Now details on the lives of those killed are surfacing.  All of a sudden they aren’t faceless bodies lying under blankets miles away and margins apart from the drama of our days.  All of a sudden their story isn’t fodder for louder political banter.  Now these are real people who lived real lives. 

They breathed in and out the common grace of God.
They had the breath of life in lung.
They were someone’s child.
They joined us in this world through pain in childbearing.
They loved and were loved.
They walked and talked and ate and drank and made merry. 
They laughed at bad jokes.
They cried at funerals.
They argued with friends and foes alike. 
They worked and studied and dreamed of more and better.
They voted and held views on the left and the right.
They harbored grudges and afforded forgiveness.
They were kind and mean and joyful and grumpy and generous and stingy people.
They were a lot like you and me!

In fact, they were exactly like you and me in at least one aspect – an aspect that determines all other aspects – they displayed in their being the irreducible dignity of bearing the image of God.  Therein at least they each will be deeply missed from among us.  Christian or not, gay or not, fewer image bearers means our nation is poorer now that they’re gone.

As I have mused over this heartrending event, the following verses and thoughts have stirred my prayers…

“The thief comes only to steal and kill and destroy.  I came that they may have life and have it abundantly.  I am the good shepherd.  The good shepherd lays down his life for the sheep.”
John 10:10-11

Notice the difference between the two?  This is Jesus talking.  He’s the first person singular pronoun here.  He’s the one who gives life fully, which is the polar opposite of the thief. 

Jesus comes to give.  His enemy comes to steal.  Jesus comes to revive.  His enemy comes to kill.  Jesus comes to build.  His enemy comes to destroy.  Jesus comes to lay down His life.  His enemy comes to lay down the lives of others.

“Come to me, all who labor and are heavy laden, and I will give you rest.  Take my yoke upon you, and learn from me, for I am gentle and lowly in heart, and you will find rest for your souls.  For my yoke is easy, and my burden is light.”
Matthew 11:28-30

It’s an invitation…from Jesus himself.  “Come.”

In the aftermath of tragedy our souls; body and spirit united, toil and struggle and thrash about with weighty burdens of worry and uncertainty and suspicion and doubt.  If we could only stop…rest. 

The picture is from days long gone.  A baked clay field strewn with weeds and whatnot.  A strapping farmer setting hand to plow.  A pair of oxen beneath a broad wooden yoke. 
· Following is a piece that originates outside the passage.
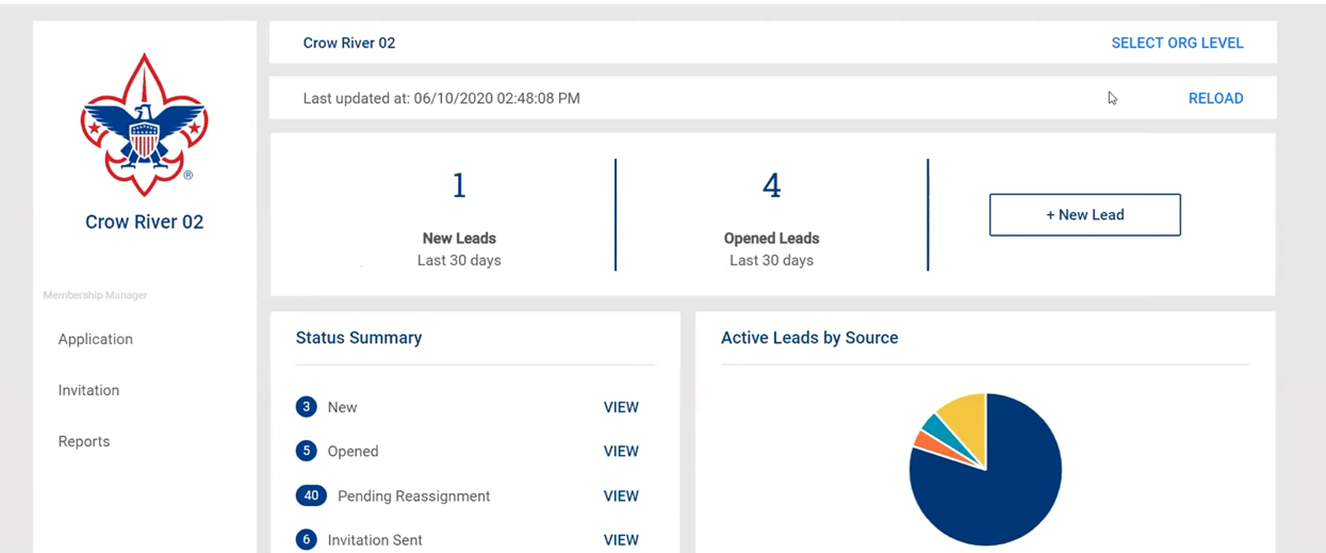Click the New Leads count of 1
Screen dimensions: 1326x553
click(x=459, y=186)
We don’t have to drag the plow through the hardened earth alone.  Jesus has invited us, in moments just like this, to bear up under His yoke and find a gentle, humble Lord by our side.  There is rest for our body and spirit in Jesus Christ.

“Be sober-minded; be watchful.  Your adversary the devil prowls around like a roaring lion seeking someone to devour.  Resist him, firm in your faith, knowing that the same kinds of suffering are being experienced by your brotherhood throughout the world.”
1 Peter 5:8-9

Keep your head on straight and your eyes peeled.  Omar Mateen was not the adversary.  Muslims are not the adversary.  ISIS is not the adversary.  The Devil is.
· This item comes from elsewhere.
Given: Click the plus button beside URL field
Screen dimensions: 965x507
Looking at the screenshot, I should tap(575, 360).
How easy it is to be devoured by the perils of others.  One instance of senseless horror sows fear into the hearts of millions of people.  It spreads through a subculture, a community, a country, a global village.  It spreads like prey scattering about the tundra as a hungry lion lurks near. 
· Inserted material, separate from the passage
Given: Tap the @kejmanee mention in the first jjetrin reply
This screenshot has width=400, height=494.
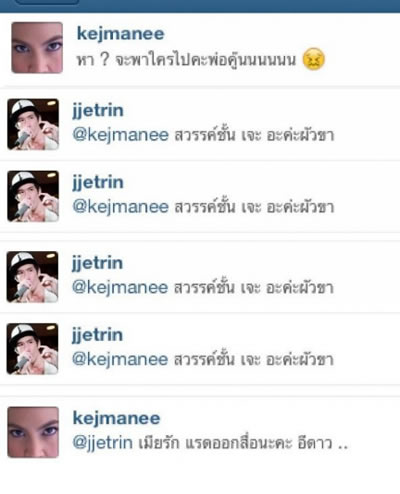Looking at the screenshot, I should coord(121,135).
Resist stumbling into the fear-sown seed bed of the Devil.  Resist running just because others are running.  Resist the mainstream.  We’re useless when in fear.  Be firm in faith.  This suffering, their suffering, not yours, is not unlike that of folks all over the world.  Those actually affected need the faith-filled lives of those actually unaffected.

“There is no fear in love, but perfect love casts out fear.  For fear has to do with punishment, and whoever fears has not been perfected in love.”
1 John 4:18

Love.  Perfect love.

These two, across cultural bounds, call to mind many differing ideas and ideals.  The meaning narrows in the context of John’s letter, however. 

Perfect love is born from God alone.  Perfect love is known in Jesus Christ alone.  Perfect love abides in genuine Jesus followers alone. 

You and I have neighbors and friends and family who are scared.  We know folks, intimately perhaps, who have not been perfected by the love of God in Jesus Christ.  They have no way to appropriate mass shootings or terror attacks or even the sight of a young Muslim man (or gay man for that matter).  Fear has bound them hand and foot in a dark corner of distrust and despair.

The presence of love; our love, the love of God that abides in genuine Jesus followers, works to cast out that fear.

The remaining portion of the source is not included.